- Origin: Little Rock, Arkansas Oakland, California
- Genres: Hardcore punk
- Years active: 1988–1993
- Labels: Ebullition Records Truant Records Insurrection Records Vermiform Records Very Small Records
- Past members: Ben Sizemore Markley Hart Jon Sumrall Andy Branton

= Econochrist =

American hardcore punk band

Econochrist was an American political hardcore punk band active in the late 1980s and early 1990s. They moved from Arkansas to the San Francisco Bay Area to become part of the punk music scene there.
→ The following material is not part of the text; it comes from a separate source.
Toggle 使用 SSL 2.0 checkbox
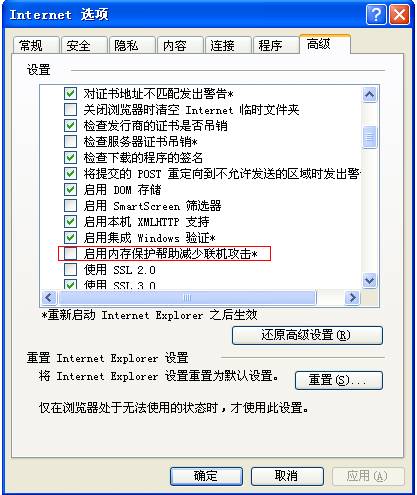The image size is (417, 495). point(70,270)
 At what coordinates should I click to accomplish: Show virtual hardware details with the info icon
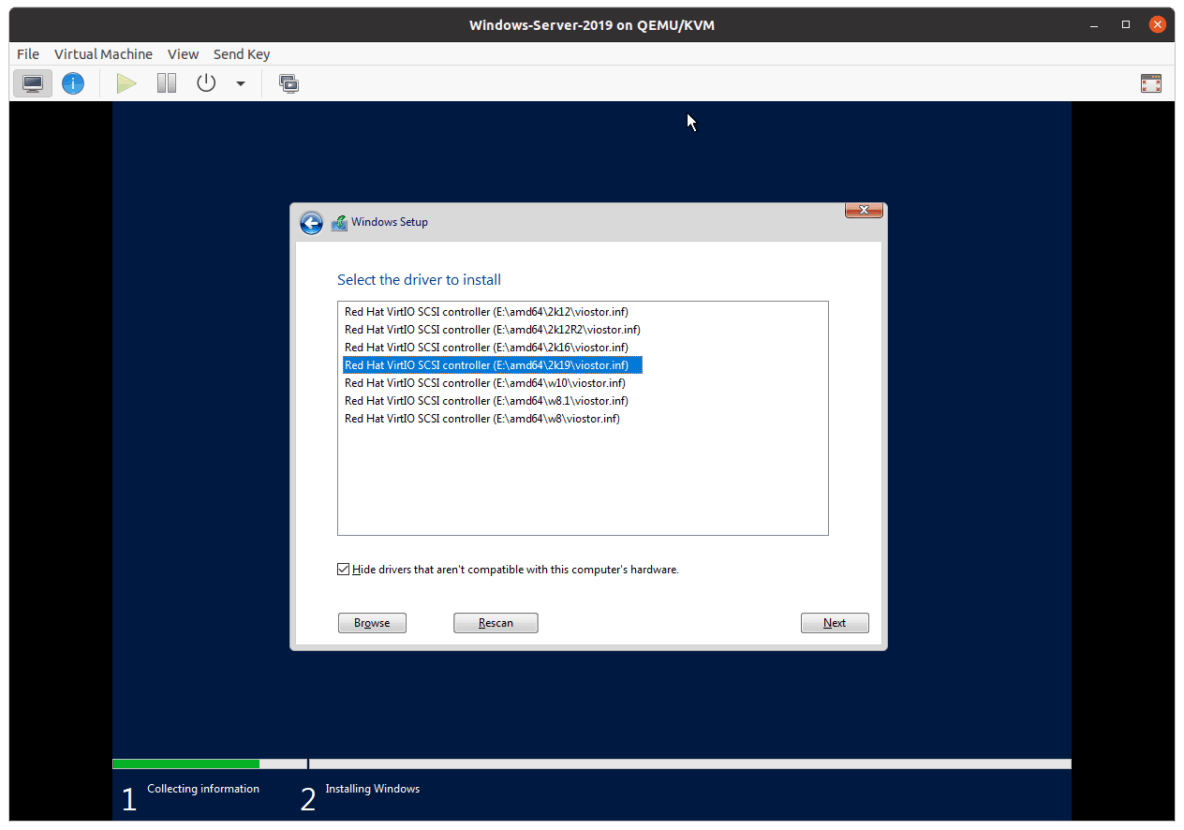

The group was composed of singer Ben Sizemore, aka Ben Econochrist, drummer Markley Hart, guitarist Jon Sumrall, and bassist Mike Scott.

== Discography ==
- It Runs Deep 7" (1988, Truant Records)
- Ruination LP (1990, Very Small Records)
- The Detonators/Econochrist split EP with The Detonators (1991, Insurrection Records)
- Another Victim 7" (1991, Vermiform Records)
- Trained to Serve LP (1992, Vermiform Records)
- Skewed 7" (1993, Ebullition Records)
- Econochrist 2xCD collection of the band's work – (Ebullition Records)

=== Compilation appearances ===
- Bombpop 9" flexi (1990, A Day Late and a Dollar Short Records)
- What Are You Pointing At? 10" (1989, Very Small Records)
- Give Me Back (1991, Ebullition Records)
- Very Small World 2xLP (1991, Very Small Records)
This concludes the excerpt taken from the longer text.